I nodded. “I don’t mean about not being afraid of everything that goes along with death. I’m still for avoiding it. I want to
live
. But as a whole thing. What happens next. What
really
happens next—rather than reincarnation bought with another’s soul—doesn’t have to be scary. I choose to believe it’s another good thing. Like life. Another beginning. Only different.”
“You have a beautiful way of thinking,” he murmured, voice as sweet as the duet playing on the SED. He caressed my face, my throat, my shoulders, my arms. Everything melted under his touch, and the soft way he kissed me.
When I climbed onto his lap, our chests pressed together, his kisses grew deeper and more passionate. His palms were hard against my spine, pulling me closer as he kissed my neck and shoulders and collarbone. He tugged my shirt askew and caressed the bare skin of my shoulder.
“I love you.” His words pooled in the hollow of my throat. “I want to tell you a thousand times how much I love you.”

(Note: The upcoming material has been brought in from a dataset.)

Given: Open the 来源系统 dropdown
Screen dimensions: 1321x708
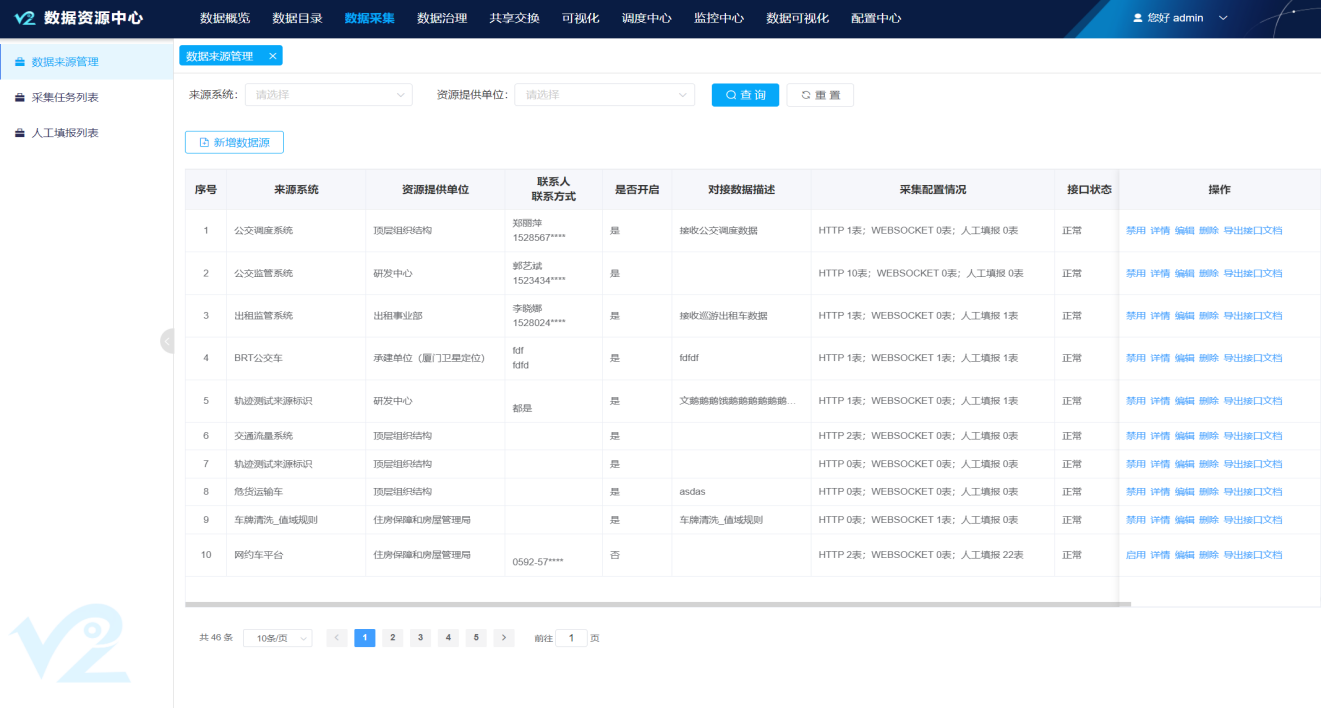Looking at the screenshot, I should 328,95.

I ran my fingers through his hair and turned his face up, leaned his head back, and kissed him. Soft black strands fell between my fingers, and his hands were up my shirt, palms flat on my back. My ribs. My waist.
My skin burned with our heat. I was melting into him.
Footsteps thundered through the mill, and light spilled across the storage room.
“Ana! Sam!” Sarit’s voice was high and wild. Then she squeaked. “Oh. Oh no, I’m so sorry. I forgot. I can go away.”
I scrambled off of Sam’s lap, smoothing my clothes as my face ached with a blush. Sam pulled his knees to his chest and shifted uncomfortably.
“Oh, you guys.” Sarit covered her face. “I’m
so
sorry. I can’t believe I—Yeah. I’m going away.”
“It’s fine,” Sam said, his tone clear that this was
not
fine. His clothes were crooked and his skin flushed. “Just tell us what’s going on.”
Sarit bit her lip, glancing between us.
“There are so many things I could say right now.” Stef appeared behind Sarit, wearing an expression of awkward amusement. “I hope you both understand what a great effort it is for me to withhold comments.”